Le jaspe n’est qu’un quartz plus ou moins pénétré de parties métalliques ; elles lui donnent les couleurs et rendent sa cassure moins nette que celle du quartz ; il est aussi plus opaque ; mais comme, à la couleur près, le jaspe n’est composé que d’une seule substance, nous croyons qu’on peut le regarder comme une sorte de quartz, dans lequel il n’est entré d’autres mélanges que des vapeurs métalliques ; car, du reste, le jaspe, comme le quartz, résiste à l’action du feu et à celle des acides ; il étincelle de même avec l’acier ; et, s’il est un peu moins dur que le quartz, on peut encore attribuer cette différence à la grande quantité de ces mêmes parties métalliques dont il est imprégné[1] : le quartz, le jaspe, le mica, le feldspath et le schorl doivent être regardés comme les seuls verres primitifs ; toutes les autres matières vitreuses en grandes masses, telles que les porphyres, les granits et les grès, ne sont que des mélanges ou des débris de ces mêmes verres, qui ont pu, en se combinant deux à deux, former dix matières différentes[2], et combinées trois à trois ont de même pu former encore dix autres matières[3] ; et enfin, combinées quatre à quatre ou mêlées toutes cinq ensemble, ont encore pu former cinq matières différentes[4].

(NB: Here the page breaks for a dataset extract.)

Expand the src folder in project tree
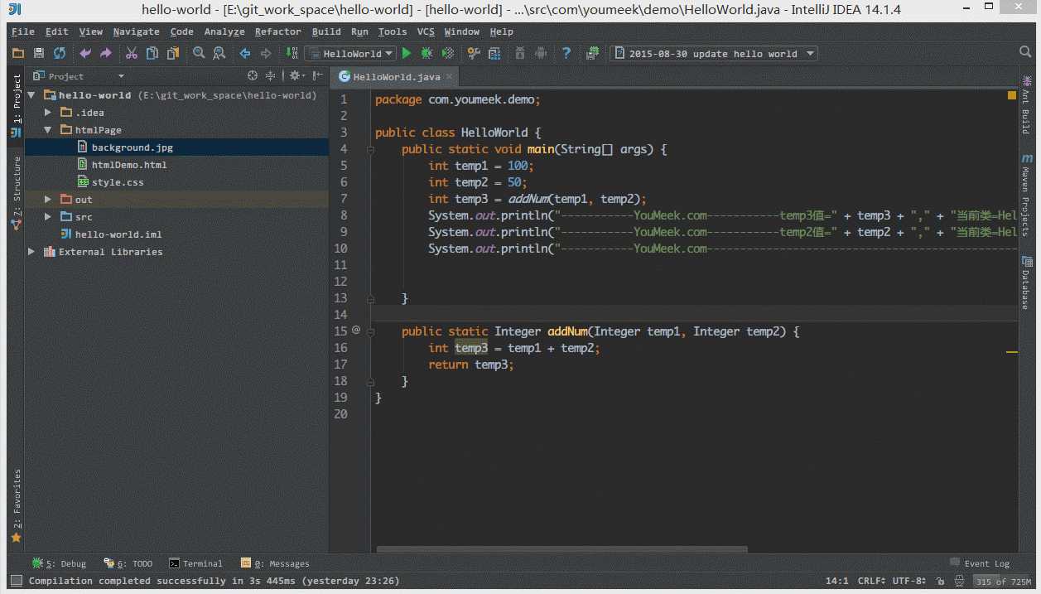The width and height of the screenshot is (1041, 594). (x=49, y=217)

Quoique tous les jaspes aient la cassure moins brillante que celle du quartz, ils reçoivent néanmoins également le poli dans tous les sens ; leur tissu très serré a retenu les atomes métalliques dont ils sont colorés, et les métaux ne se trouvant en grande quantité qu’en quelques endroits du globe, il n’est pas surprenant qu’il y ait dans la nature beaucoup moins de jaspe que de quartz ; car il fallait pour former les jaspes cette circonstance de plus, c’est-à-dire un grand nombre d’exhalaisons métalliques, qui ne pouvaient être sublimées que dans les lieux abondants en métal : l’on peut donc présumer que c’est par cette raison qu’il y a beaucoup moins de jaspes que de quartz, et qu’ils sont en masses moins étendues.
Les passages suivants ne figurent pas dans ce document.